**What the exercise asks**
Repeat exactly the line with "Select the Сальдо на конец периода header" and each line after it to the end of the data below; pictures stay out.

**Task input**
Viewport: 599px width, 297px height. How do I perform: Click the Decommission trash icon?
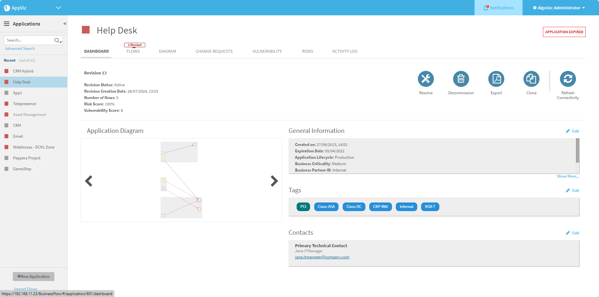point(461,79)
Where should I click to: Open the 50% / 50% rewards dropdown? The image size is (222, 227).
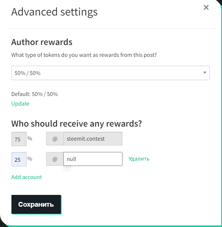click(x=107, y=73)
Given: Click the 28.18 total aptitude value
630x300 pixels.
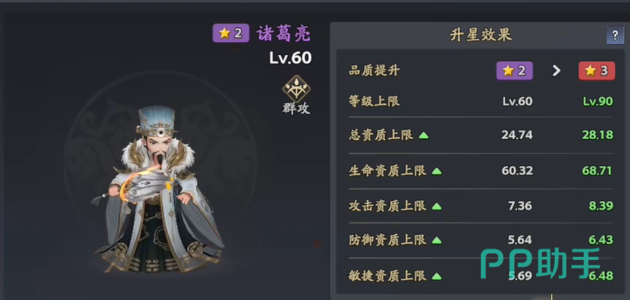Looking at the screenshot, I should point(598,135).
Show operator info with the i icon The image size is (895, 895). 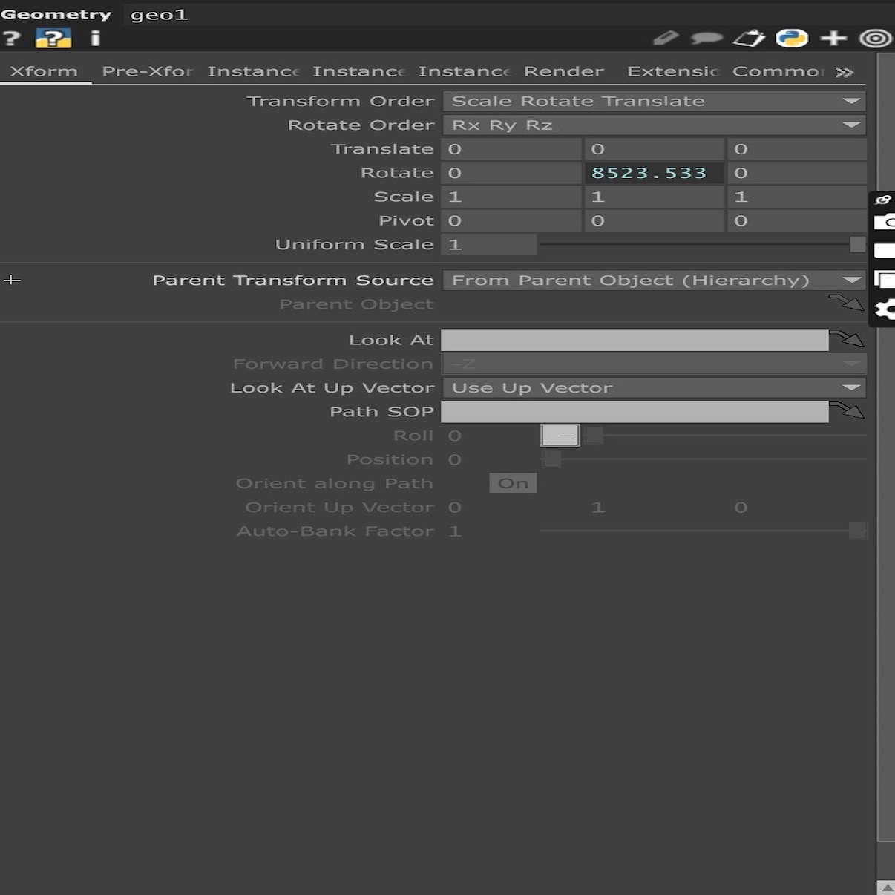click(95, 39)
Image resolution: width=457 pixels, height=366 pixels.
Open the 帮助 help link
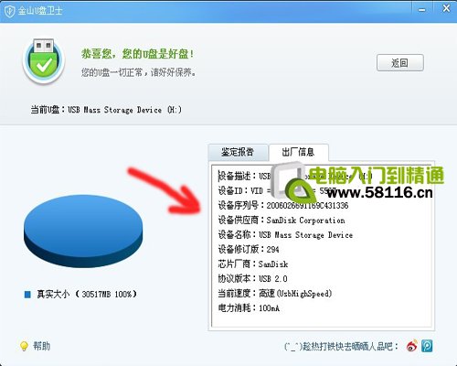coord(41,346)
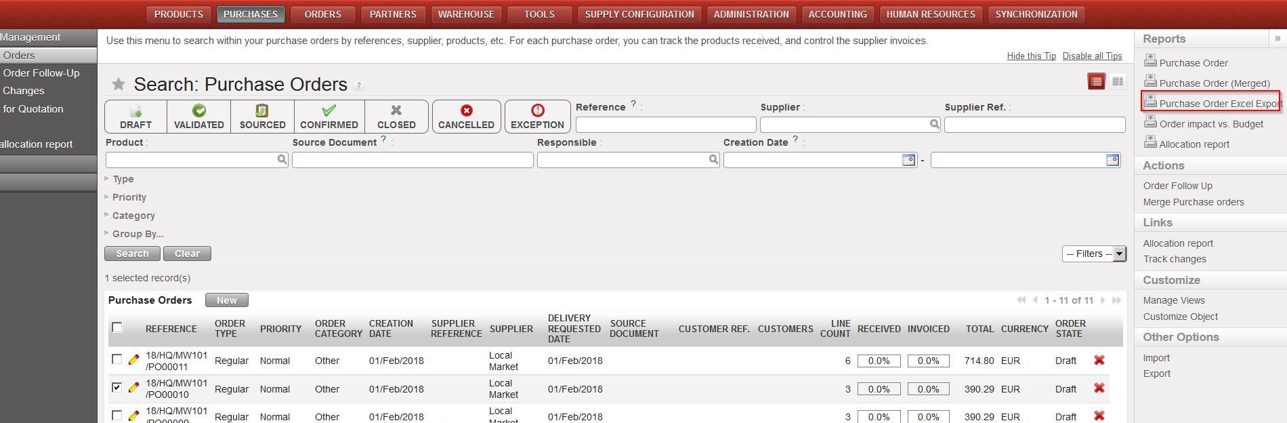Click the Draft state filter icon
This screenshot has height=423, width=1287.
click(x=135, y=111)
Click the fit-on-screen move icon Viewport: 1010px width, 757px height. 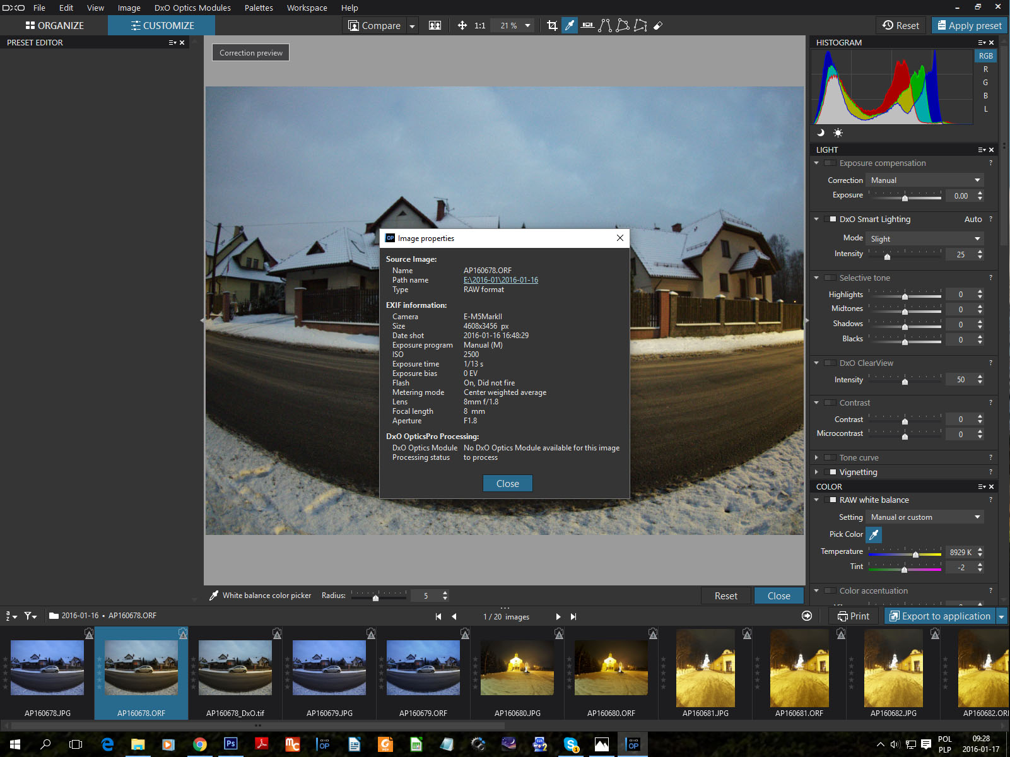coord(462,26)
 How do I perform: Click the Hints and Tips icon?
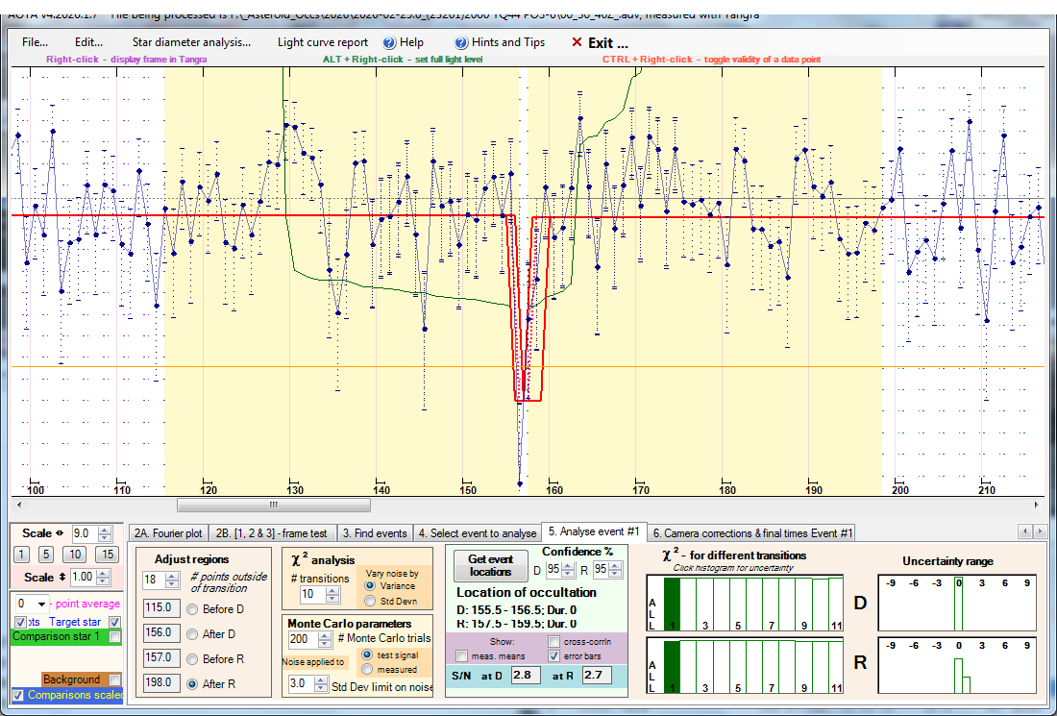(461, 43)
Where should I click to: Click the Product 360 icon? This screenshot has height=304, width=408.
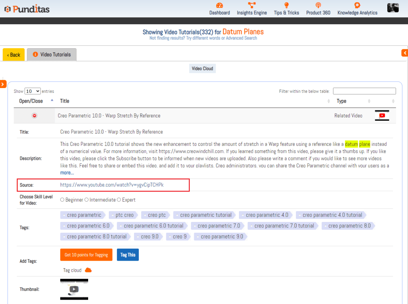[x=318, y=5]
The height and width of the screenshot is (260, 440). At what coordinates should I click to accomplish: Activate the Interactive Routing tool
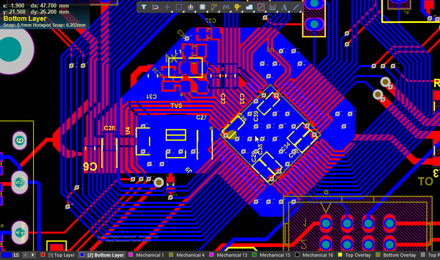pos(214,7)
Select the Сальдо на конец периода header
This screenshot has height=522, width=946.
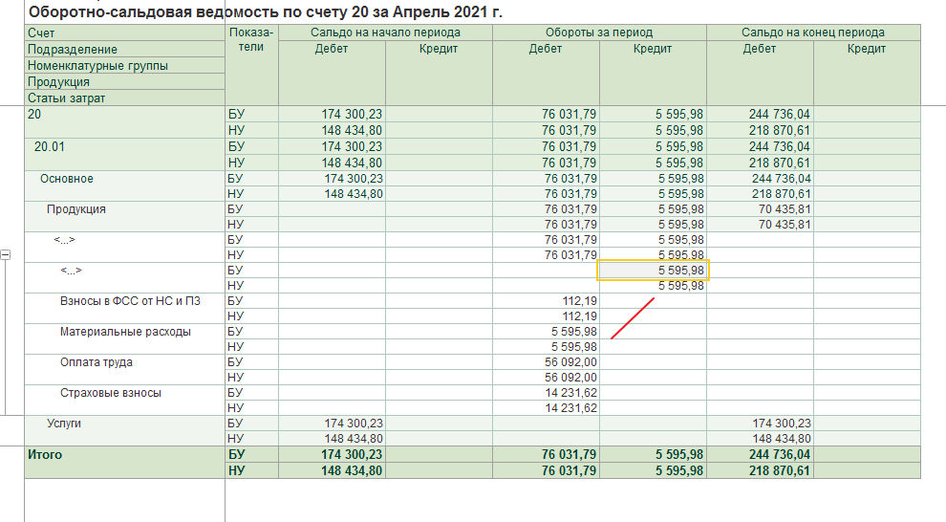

**Response to this exercise**
Select the Сальдо на конец периода header
This screenshot has height=522, width=946.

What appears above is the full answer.